Dataset excerpts —
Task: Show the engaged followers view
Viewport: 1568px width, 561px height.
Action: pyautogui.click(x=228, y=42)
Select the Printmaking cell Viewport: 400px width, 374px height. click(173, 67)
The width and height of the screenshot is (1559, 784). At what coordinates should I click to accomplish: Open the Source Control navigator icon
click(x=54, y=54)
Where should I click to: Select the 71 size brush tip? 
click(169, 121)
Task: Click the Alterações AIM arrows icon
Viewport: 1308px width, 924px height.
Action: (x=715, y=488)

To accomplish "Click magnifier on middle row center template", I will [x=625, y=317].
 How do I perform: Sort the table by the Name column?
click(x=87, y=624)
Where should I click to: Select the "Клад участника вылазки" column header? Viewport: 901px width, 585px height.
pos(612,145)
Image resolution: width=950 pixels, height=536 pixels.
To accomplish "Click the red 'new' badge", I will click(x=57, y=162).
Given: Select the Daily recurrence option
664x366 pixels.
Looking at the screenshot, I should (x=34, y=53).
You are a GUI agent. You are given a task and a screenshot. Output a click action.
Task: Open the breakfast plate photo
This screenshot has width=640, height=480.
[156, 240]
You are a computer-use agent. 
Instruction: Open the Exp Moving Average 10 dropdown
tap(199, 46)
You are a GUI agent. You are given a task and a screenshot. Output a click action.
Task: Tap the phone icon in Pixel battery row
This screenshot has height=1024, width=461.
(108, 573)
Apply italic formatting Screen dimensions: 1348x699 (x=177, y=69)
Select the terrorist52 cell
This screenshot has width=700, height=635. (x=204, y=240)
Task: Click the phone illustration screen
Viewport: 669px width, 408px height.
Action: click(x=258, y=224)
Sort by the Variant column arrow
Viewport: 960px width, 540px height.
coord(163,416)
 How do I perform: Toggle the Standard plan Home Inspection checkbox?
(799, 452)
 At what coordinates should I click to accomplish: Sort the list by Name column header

Short problem — Pick out every line in the listing above that contains the word "icon" and copy each of those lines.

Solution to the exercise —
The width and height of the screenshot is (1559, 784). At what coordinates should I click to accomplish: Open the Source Control navigator icon
Task: Click the Alterações AIM arrows icon
Task: Tap the phone icon in Pixel battery row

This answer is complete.